蔡平, 石仲歧, 严煜, 陈荫椿, 刘俊华, 尤庆生, 蔡吉祥, 奚忠喜. 2240例胸内食管胃分层吻合术无吻合口瘘和重度狭窄的治疗体会[J]. 中国肿瘤临床, 2004, 31(9): 516-518.
引用本文: 蔡平, 石仲歧, 严煜, 陈荫椿, 刘俊华, 尤庆生, 蔡吉祥, 奚忠喜. 2240例胸内食管胃分层吻合术无吻合口瘘和重度狭窄的治疗体会[J]. 中国肿瘤临床, 2004, 31(9): 516-518.
Cai Ping, Shi Zhong-qi, Yan Yu, . "Layer to Layer" Esophagogastric Anastomosis Combined with Intrathoracic Esophageal Mucosal Extention in Continuous 2240 Patients with No Anstomotic Leaking and Severe Stricture[J]. CHINESE JOURNAL OF CLINICAL ONCOLOGY, 2004, 31(9): 516-518.
Citation: Cai Ping, Shi Zhong-qi, Yan Yu, . "Layer to Layer" Esophagogastric Anastomosis Combined with Intrathoracic Esophageal Mucosal Extention in Continuous 2240 Patients with No Anstomotic Leaking and Severe Stricture[J]. CHINESE JOURNAL OF CLINICAL ONCOLOGY, 2004, 31(9): 516-518.

2240例胸内食管胃分层吻合术无吻合口瘘和重度狭窄的治疗体会

"Layer to Layer" Esophagogastric Anastomosis Combined with Intrathoracic Esophageal Mucosal Extention in Continuous 2240 Patients with No Anstomotic Leaking and Severe Stricture

  • 摘要: 目的:评价胸内食管粘膜延长不同平面与胃、食管分层吻合术,探讨预防食管吻合口瘘和吻合口狭窄发生的吻合方法。方法:回顾性总结1985年5月至2002年12月共进行胸腔内食管粘膜延长不同平面与胃、食管分层吻合术2240例,统计手术后和出院后随访资料发生吻合口瘘和吻合口狭窄的情况。结果:所有手术病例均未发生吻合口瘘和吻合口严重狭窄。结论:食管、胃粘膜延长不同平面分层吻合术是预防吻合口瘘和吻合口狭窄的有效吻合方法。

     

    Abstract: Objective : To evaluate the clinical value oi intrathoracic esophagogastric “layer to lay-er” anastomosis with esophageal mucosa extended varied in plane, to study the effective methods to prevent anastomotic leaking or stricture postoperatively.
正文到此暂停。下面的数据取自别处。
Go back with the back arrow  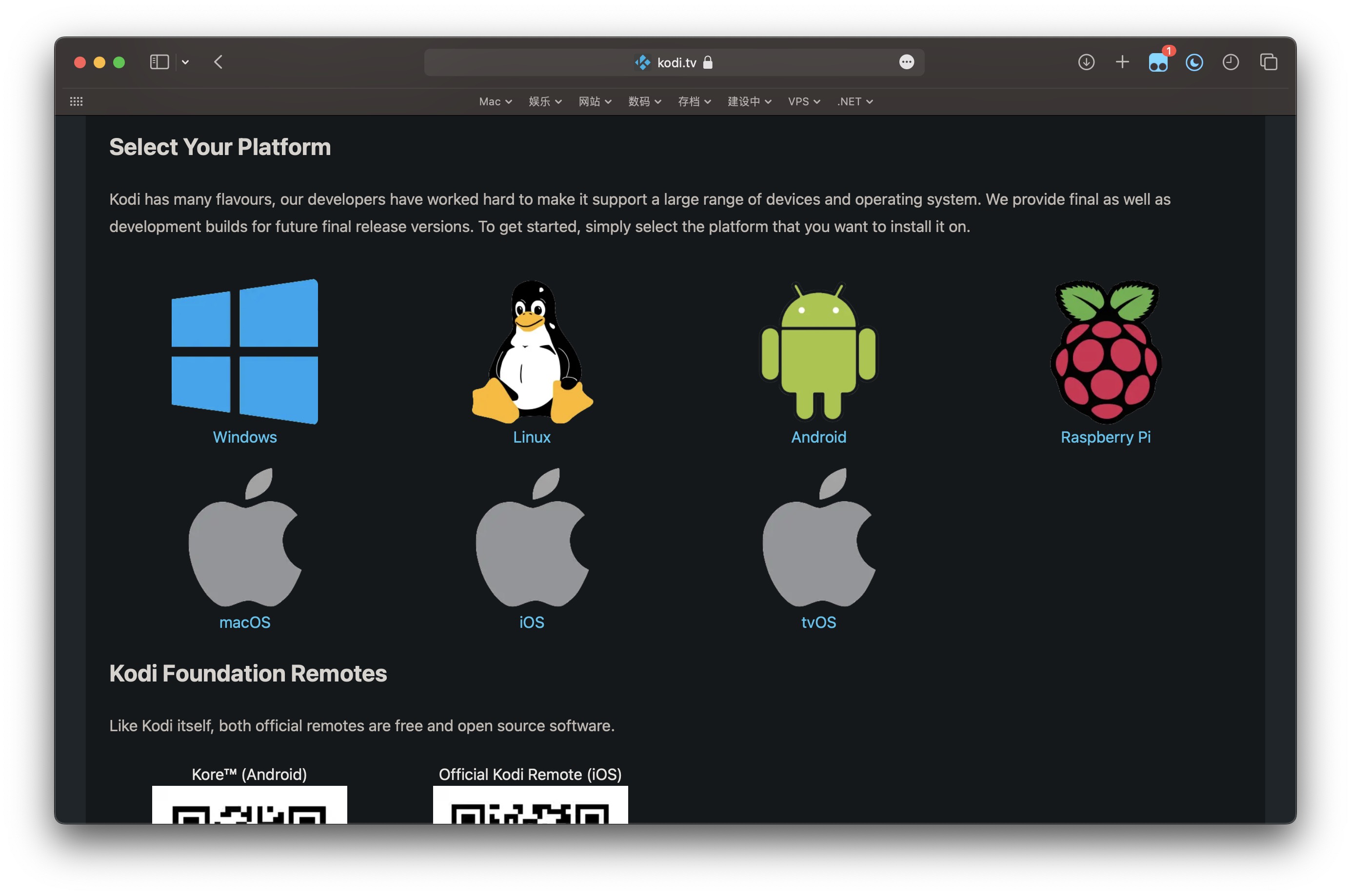tap(219, 62)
Methods : From May, 1985 to December, 2002,two thousand two hundred and forty (2240) esophageal and stomach cardia cancer patients treated by intrathoracic esophagogastric “layer to layer” anastomosis with esophageal mucosa extended varied in plane were retrospectively analyzed. Results : There was no anastomotic leaking and severe stricture in all above cases. conclusion: Intrathoracic esophagogestric “layer to layer” anastomosis with esophageal mucosal extended varied in plane is an effective method to prevent anastomotic leaking and stricture postoperatively.